I see nothing wrong with short term trades, however any shorter term trade which ignores the longer term trend is foolish. Shorter terms require parameters scaled to be effective on short term parameters. Expectations need to be adjusted.
personally i'd rather have small rewards repeatedly and more often than larger rewards spaced farther apart with long wait times in between. My working premis is that the small rewards repeatedly add up to more than the large rewards spaced apart. that's what I see with the shorter term or shorter time frame.
The Trouble with Scalping EA's and Short-Term Trades
The trouble with short-term trades is that when you test your EA in real time - paper trading - the platform doesn't add the time it takes to match the trades. Try closing trades made by a scalping EA manually while it's trading with real money. Sometimes it won't close at all. The EA is forced to give up and try again later. That's the reason EA's that paper trade one-trade-a-minute take hours in real time.
Although most brokers say they don't take the opposite position in their clients' trades, it's not possible to have the kind of speed we're accustomed to without. One thing they're not about to do is take the opposite position with a scalping EA. So you're forced to wait for someone whose willing to do it.

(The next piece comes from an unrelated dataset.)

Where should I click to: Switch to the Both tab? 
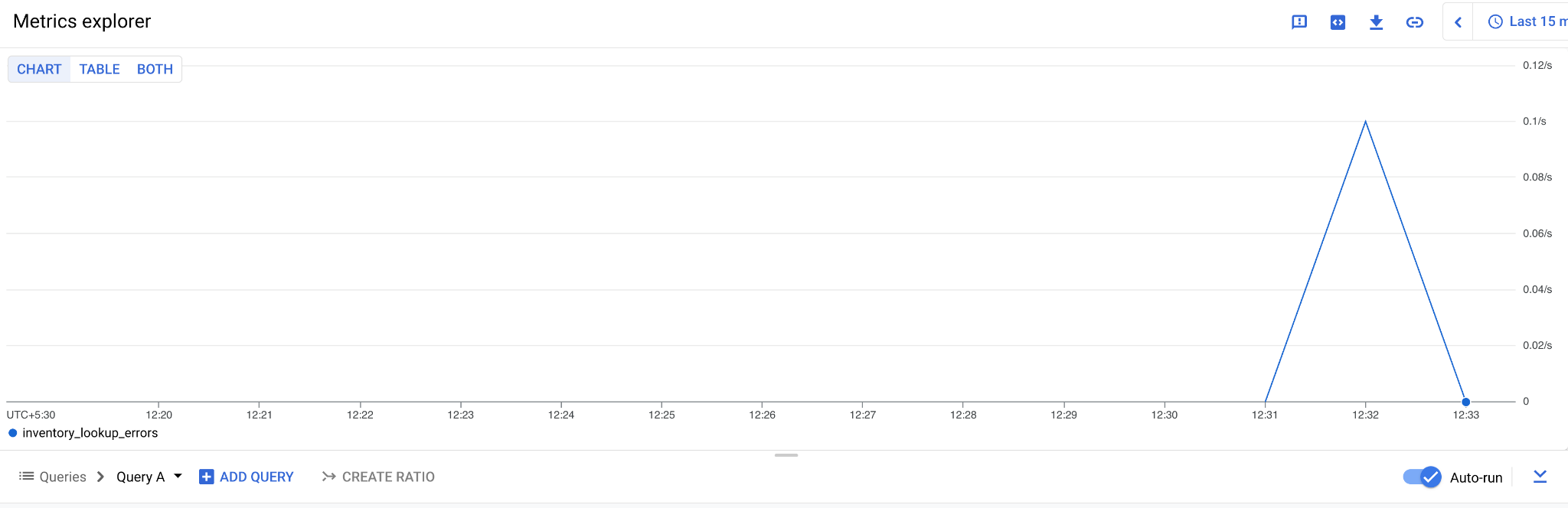(155, 69)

I see nothing wrong with short term trades, however any shorter term trade which ignores the longer term trend is foolish. Shorter terms require parameters scaled to be effective on short term parameters. Expectations need to be adjusted. personally i'd rather have small rewards repeatedly and more often than larger rewards spaced farther apart with long wait times in between. My working premis is that the small rewards repeatedly add up to more than the large rewards spaced apart. that's what I see with the shorter term or shorter time frame.

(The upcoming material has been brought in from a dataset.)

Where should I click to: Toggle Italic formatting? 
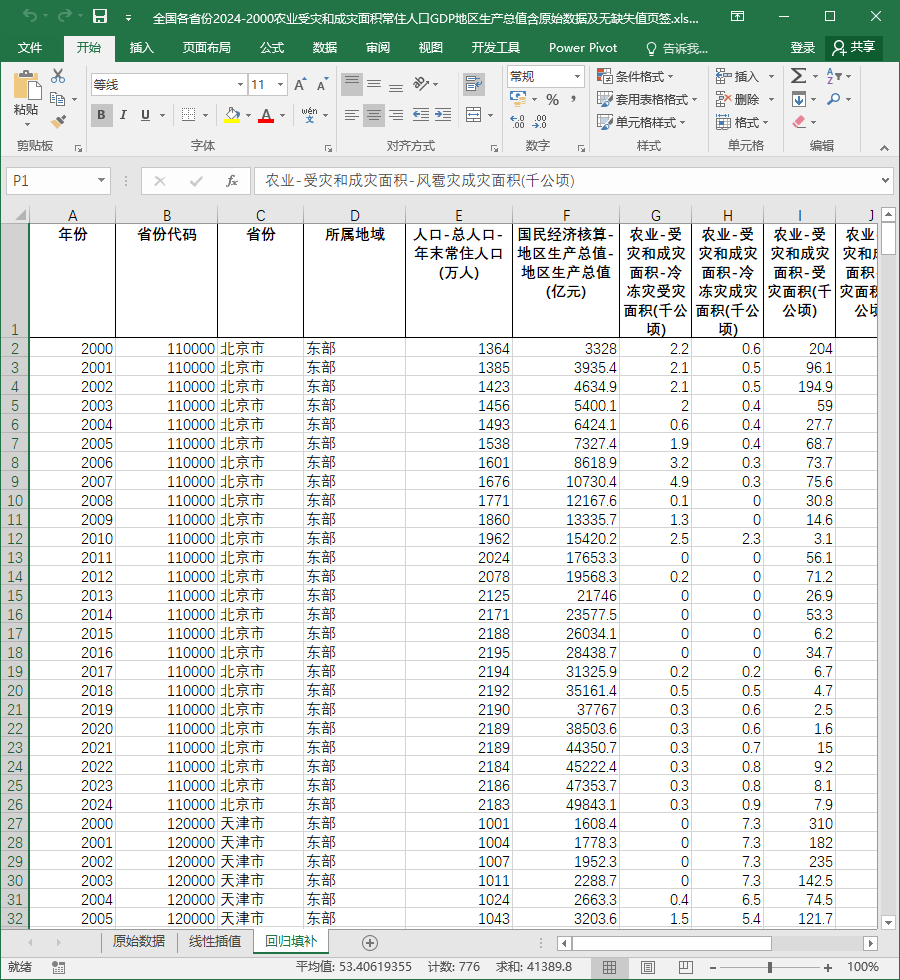click(123, 115)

There is nothing wrong with any of these assumptions or goals. However, what is usually missing from these discussions is whether or not the market actually operates this way, producing many small profits for traders to take advantage of with their indicators and oscillators or analytical techniques. In my experience and from my testing the markets simply don't operate this way. They have their own agendas and giving many small profits out daily to traders is not part of the plan.

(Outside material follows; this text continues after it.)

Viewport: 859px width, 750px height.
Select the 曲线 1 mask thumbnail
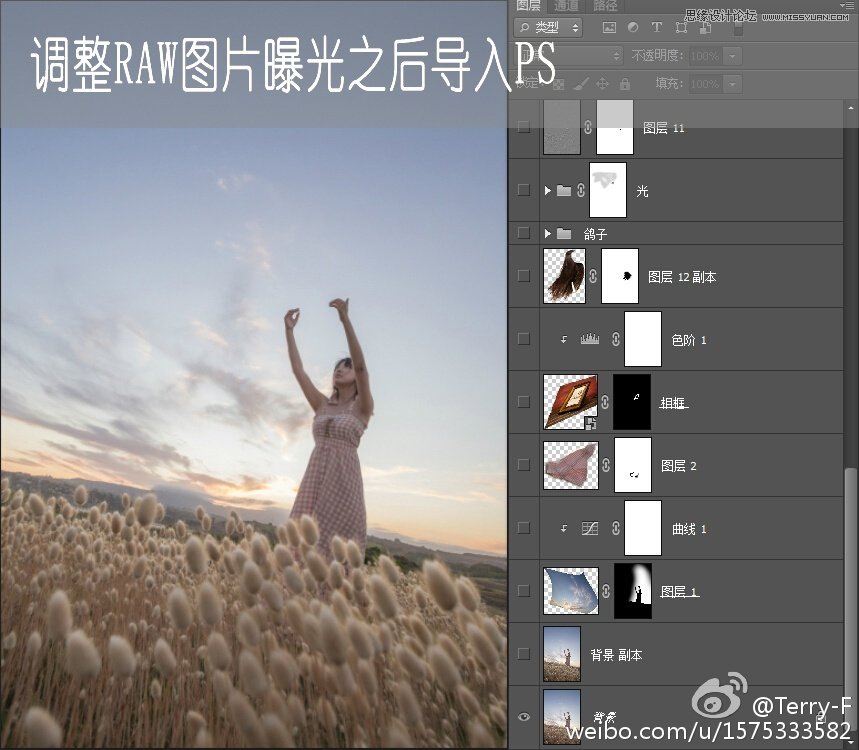coord(642,528)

So we have a choice: either continue using our own beliefs/assumptions about what the markets should provide to us, or we should align our own beliefs/assumptions with what the markets actually do deliver. I would submit that aligning your beliefs with the realities of the market is very powerful. And from my testing the markets tend to move in wider, longer term cycles that make it difficult to bank profits every day, or even every week, but those longer term cycles tend to have a mean reversion aspect to them. The natural tendency of these markets seems to be much more oriented towards position traders than it does to day traders or traders who are looking to exit at a certain time of day. I know most people want to get rich scalping 20 times per day off the 1 minute chart trading part time, but that's about as likely as getting milk from a bull. Just my opinions/experience.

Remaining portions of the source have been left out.